Print verbatim every line starting at the one that contains "Screen dimensions: 190x152" and ending at the final line of the records; include both endpoints.

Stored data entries
┄┄┄┄┄┄┄┄┄┄

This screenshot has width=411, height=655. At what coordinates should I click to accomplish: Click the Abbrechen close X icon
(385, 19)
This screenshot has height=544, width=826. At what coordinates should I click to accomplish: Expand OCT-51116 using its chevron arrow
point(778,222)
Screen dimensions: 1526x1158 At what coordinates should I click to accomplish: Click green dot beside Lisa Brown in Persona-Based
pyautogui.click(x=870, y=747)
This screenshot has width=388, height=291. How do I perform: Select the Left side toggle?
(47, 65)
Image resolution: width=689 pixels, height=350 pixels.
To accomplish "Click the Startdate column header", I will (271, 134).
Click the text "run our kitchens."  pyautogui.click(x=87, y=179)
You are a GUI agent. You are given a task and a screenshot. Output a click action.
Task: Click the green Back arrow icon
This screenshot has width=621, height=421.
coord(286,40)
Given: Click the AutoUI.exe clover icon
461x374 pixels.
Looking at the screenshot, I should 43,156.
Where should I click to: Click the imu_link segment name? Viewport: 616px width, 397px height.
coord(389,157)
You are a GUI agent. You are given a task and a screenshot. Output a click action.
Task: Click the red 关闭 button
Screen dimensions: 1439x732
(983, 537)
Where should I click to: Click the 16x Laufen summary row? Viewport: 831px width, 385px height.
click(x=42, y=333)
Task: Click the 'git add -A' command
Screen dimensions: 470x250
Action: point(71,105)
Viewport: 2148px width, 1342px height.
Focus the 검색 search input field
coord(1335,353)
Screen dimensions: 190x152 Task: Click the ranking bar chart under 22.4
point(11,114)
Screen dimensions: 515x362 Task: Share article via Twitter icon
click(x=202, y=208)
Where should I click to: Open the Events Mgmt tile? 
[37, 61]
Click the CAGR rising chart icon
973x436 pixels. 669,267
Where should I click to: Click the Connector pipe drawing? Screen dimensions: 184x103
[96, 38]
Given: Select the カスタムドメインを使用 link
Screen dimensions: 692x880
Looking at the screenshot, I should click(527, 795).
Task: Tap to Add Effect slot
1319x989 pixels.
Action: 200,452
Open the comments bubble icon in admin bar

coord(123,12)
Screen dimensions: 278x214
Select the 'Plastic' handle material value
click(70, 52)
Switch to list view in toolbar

┄┄┄┄┄┄┄┄┄┄

> **SOLUTION TO THE EXERCISE**:
Screen dimensions: 190x152 Task: Click the ranking bar chart under 22.4
point(11,114)
Screen dimensions: 515x362 Task: Share article via Twitter icon
click(x=202, y=208)
Where should I click to: Open the Events Mgmt tile? 
[37, 61]
Click the CAGR rising chart icon
973x436 pixels. 669,267
Where should I click to: Click the Connector pipe drawing? Screen dimensions: 184x103
[96, 38]
Given: Select the カスタムドメインを使用 link
Screen dimensions: 692x880
Looking at the screenshot, I should click(527, 795).
Task: Tap to Add Effect slot
1319x989 pixels.
Action: 200,452
Open the comments bubble icon in admin bar

coord(123,12)
Screen dimensions: 278x214
Select the 'Plastic' handle material value
click(70, 52)
Switch to list view in toolbar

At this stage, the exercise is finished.